→ **Task to complete**: Look below for the line that has "How do I perform: Click the blue". Set down the lines from there through the line that has "Task: Collapse the Requirement section", exactly as written.

→ **Dataset records**:
□ □ □ □

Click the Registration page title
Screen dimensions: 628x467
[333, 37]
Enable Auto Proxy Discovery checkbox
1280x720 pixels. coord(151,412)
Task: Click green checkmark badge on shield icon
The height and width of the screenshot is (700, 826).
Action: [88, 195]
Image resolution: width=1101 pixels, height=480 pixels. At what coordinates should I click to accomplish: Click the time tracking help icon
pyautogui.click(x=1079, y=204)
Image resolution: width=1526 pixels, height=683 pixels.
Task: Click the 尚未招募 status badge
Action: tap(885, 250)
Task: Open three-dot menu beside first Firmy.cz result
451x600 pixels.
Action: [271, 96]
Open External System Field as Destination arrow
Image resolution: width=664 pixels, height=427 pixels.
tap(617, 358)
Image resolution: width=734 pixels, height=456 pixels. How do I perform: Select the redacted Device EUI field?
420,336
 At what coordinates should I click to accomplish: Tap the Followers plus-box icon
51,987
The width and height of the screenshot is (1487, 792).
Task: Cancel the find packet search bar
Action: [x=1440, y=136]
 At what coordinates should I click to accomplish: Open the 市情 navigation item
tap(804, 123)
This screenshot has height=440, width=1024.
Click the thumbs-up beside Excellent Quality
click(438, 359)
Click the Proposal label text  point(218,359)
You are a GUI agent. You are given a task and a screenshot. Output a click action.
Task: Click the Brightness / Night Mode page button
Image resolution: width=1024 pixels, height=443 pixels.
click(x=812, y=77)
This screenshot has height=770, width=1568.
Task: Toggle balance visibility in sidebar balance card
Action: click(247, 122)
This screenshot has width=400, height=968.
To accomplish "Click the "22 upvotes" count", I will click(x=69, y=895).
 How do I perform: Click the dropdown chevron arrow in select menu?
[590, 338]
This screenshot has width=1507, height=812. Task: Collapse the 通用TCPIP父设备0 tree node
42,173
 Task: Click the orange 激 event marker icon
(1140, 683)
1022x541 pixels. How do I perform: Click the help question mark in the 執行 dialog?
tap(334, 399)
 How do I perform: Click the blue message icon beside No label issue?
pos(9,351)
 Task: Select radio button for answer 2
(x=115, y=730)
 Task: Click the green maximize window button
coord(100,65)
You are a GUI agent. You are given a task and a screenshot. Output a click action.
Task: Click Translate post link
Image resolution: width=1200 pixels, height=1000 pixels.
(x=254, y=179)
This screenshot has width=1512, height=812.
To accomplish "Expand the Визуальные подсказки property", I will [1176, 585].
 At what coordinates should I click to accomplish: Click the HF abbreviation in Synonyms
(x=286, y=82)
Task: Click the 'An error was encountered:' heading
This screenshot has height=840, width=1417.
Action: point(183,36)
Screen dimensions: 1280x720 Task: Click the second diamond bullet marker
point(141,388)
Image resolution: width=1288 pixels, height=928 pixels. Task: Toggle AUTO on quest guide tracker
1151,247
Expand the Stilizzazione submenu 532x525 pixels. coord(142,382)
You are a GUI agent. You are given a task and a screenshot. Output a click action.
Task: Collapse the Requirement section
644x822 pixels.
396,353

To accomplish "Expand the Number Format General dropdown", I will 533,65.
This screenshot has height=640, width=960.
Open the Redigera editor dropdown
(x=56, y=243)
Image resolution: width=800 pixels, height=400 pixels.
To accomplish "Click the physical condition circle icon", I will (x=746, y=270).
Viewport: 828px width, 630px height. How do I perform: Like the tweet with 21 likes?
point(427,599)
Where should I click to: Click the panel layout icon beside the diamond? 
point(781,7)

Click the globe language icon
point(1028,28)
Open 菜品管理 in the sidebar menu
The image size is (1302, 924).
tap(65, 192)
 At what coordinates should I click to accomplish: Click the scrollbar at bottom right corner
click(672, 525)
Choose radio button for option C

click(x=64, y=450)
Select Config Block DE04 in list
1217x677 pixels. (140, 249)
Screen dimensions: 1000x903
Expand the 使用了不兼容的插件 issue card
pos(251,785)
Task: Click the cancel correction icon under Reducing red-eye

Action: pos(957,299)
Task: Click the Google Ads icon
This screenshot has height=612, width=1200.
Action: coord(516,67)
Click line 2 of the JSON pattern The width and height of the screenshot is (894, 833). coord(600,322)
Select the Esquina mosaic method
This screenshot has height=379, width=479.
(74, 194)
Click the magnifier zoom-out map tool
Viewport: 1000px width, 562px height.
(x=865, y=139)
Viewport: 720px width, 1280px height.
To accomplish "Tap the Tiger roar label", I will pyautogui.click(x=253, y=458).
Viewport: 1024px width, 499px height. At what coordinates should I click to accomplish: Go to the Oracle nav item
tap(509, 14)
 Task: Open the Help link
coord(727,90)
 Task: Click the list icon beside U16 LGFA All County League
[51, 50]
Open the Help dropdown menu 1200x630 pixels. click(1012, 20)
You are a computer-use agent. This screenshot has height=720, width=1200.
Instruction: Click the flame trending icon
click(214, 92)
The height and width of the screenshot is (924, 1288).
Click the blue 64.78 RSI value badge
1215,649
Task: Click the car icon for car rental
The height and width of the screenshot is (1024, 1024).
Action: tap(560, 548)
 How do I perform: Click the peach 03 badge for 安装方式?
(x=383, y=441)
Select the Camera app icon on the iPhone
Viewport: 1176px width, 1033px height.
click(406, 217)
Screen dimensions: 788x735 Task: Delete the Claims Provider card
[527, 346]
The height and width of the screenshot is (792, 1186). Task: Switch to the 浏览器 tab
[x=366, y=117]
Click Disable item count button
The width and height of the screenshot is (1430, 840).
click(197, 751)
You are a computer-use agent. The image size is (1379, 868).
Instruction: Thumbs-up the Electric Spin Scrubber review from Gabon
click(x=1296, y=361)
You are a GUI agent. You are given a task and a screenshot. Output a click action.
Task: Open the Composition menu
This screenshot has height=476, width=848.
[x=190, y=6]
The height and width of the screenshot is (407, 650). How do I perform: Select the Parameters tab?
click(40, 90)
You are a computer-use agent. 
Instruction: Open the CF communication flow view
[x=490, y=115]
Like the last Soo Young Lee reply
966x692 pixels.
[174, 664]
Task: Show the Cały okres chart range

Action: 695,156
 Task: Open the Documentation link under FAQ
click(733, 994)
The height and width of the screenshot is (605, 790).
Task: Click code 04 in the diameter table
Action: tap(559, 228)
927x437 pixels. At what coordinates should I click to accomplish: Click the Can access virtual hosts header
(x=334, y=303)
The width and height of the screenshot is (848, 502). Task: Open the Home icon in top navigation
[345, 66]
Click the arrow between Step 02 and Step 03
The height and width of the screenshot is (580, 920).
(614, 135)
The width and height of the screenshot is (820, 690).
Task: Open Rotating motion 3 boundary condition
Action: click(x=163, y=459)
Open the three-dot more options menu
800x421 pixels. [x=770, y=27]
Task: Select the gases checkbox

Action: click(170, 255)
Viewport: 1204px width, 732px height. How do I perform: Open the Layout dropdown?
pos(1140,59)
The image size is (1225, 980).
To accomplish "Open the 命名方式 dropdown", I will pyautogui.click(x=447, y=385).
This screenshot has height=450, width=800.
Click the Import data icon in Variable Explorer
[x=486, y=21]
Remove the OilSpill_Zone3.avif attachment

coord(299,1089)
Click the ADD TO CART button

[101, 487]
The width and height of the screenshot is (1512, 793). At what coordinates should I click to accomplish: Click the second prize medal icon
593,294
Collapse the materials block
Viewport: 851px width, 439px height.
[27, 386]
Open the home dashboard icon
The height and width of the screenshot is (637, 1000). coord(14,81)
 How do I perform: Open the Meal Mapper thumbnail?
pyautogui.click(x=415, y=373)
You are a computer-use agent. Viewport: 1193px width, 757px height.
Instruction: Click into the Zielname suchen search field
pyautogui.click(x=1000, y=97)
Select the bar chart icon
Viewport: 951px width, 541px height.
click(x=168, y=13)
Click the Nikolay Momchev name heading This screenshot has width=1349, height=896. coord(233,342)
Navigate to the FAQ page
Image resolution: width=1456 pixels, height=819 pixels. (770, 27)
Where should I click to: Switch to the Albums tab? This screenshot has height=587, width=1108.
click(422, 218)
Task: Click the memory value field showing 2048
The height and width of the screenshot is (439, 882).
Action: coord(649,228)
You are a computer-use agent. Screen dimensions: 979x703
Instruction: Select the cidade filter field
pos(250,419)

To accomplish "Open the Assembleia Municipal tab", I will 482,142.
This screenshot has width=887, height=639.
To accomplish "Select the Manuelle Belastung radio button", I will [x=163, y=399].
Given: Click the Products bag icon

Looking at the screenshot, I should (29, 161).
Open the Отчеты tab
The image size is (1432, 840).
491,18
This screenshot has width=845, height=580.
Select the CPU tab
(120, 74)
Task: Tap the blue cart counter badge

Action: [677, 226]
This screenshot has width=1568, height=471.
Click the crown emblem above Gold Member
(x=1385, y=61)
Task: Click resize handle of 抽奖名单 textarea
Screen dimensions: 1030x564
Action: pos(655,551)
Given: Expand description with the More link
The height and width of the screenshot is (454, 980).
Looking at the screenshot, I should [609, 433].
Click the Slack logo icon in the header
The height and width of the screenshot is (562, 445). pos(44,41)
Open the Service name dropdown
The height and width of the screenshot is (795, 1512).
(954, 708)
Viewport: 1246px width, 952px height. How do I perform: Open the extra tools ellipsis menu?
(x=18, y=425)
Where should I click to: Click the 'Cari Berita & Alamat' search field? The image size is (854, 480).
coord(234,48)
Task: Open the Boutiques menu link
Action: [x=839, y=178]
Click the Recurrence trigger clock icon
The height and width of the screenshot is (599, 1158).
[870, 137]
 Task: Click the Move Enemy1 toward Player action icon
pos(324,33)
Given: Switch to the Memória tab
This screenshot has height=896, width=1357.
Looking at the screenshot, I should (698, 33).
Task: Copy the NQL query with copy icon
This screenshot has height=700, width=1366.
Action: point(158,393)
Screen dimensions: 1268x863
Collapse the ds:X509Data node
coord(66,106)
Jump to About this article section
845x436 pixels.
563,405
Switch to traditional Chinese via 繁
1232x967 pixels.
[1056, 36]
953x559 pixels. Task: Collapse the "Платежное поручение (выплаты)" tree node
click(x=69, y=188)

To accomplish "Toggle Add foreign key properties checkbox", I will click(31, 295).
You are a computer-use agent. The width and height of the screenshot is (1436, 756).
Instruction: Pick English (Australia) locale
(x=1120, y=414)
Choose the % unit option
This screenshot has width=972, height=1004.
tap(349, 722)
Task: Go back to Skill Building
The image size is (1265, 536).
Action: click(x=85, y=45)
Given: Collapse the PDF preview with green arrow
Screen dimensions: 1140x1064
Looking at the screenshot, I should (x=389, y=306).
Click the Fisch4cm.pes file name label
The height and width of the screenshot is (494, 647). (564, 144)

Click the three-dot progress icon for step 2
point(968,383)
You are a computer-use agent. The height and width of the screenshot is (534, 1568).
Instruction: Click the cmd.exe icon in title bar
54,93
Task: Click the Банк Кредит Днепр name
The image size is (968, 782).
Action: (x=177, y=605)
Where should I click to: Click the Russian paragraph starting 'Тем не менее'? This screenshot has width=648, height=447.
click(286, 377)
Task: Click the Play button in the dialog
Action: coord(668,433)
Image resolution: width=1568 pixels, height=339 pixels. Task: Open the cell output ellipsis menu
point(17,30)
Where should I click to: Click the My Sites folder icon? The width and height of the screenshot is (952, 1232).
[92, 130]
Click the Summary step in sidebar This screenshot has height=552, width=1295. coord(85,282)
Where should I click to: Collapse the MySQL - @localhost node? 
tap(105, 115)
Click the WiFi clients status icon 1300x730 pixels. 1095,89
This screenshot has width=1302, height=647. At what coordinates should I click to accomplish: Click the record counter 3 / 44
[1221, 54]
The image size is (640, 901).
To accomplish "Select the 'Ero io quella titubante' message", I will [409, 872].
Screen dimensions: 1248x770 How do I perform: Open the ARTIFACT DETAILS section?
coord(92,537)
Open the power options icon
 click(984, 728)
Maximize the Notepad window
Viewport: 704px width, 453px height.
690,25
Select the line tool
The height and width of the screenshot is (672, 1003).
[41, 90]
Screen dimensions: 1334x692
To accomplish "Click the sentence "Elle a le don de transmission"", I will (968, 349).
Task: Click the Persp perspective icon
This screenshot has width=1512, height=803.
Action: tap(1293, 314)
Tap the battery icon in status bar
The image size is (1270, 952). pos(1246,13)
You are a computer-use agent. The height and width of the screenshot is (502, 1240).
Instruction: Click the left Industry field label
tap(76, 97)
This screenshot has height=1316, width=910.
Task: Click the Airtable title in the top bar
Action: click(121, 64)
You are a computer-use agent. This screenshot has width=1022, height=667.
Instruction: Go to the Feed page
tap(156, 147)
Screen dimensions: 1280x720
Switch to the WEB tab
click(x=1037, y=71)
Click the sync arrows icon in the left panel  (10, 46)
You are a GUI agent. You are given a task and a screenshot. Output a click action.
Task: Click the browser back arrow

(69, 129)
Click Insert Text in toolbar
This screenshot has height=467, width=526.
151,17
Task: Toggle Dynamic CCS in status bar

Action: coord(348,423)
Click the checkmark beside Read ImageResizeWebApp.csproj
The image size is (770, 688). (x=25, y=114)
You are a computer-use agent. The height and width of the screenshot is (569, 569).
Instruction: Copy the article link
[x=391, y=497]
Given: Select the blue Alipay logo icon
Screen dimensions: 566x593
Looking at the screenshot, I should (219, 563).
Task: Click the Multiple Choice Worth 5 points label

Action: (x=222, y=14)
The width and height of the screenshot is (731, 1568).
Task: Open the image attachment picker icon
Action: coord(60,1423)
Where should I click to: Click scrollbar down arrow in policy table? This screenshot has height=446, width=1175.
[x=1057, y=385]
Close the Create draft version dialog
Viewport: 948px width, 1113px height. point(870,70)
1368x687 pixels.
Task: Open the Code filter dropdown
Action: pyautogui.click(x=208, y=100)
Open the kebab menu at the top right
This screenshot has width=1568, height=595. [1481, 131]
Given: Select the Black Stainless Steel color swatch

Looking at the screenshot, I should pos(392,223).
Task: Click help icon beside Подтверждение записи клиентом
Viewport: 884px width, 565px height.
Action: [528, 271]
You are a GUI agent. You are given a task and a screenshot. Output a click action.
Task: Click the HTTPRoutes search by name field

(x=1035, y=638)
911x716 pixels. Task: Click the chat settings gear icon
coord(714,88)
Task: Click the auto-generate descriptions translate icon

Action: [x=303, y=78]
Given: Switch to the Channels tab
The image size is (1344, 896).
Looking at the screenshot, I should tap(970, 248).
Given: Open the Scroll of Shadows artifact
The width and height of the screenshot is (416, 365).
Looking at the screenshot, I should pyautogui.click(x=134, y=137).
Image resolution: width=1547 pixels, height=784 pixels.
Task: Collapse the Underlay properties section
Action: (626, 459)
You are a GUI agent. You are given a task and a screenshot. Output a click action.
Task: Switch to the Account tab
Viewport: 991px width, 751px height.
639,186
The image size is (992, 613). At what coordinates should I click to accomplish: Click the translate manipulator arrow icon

□ □ □ □

→ **Output**:
 How do I perform: Click the blue message icon beside No label issue?
pos(9,351)
 Task: Select radio button for answer 2
(x=115, y=730)
 Task: Click the green maximize window button
coord(100,65)
You are a GUI agent. You are given a task and a screenshot. Output a click action.
Task: Click Translate post link
Image resolution: width=1200 pixels, height=1000 pixels.
(x=254, y=179)
This screenshot has width=1512, height=812.
To accomplish "Expand the Визуальные подсказки property", I will [1176, 585].
 At what coordinates should I click to accomplish: Click the HF abbreviation in Synonyms
(x=286, y=82)
Task: Click the 'An error was encountered:' heading
This screenshot has height=840, width=1417.
Action: point(183,36)
Screen dimensions: 1280x720 Task: Click the second diamond bullet marker
point(141,388)
Image resolution: width=1288 pixels, height=928 pixels. Task: Toggle AUTO on quest guide tracker
1151,247
Expand the Stilizzazione submenu 532x525 pixels. coord(142,382)
You are a GUI agent. You are given a task and a screenshot. Output a click action.
Task: Collapse the Requirement section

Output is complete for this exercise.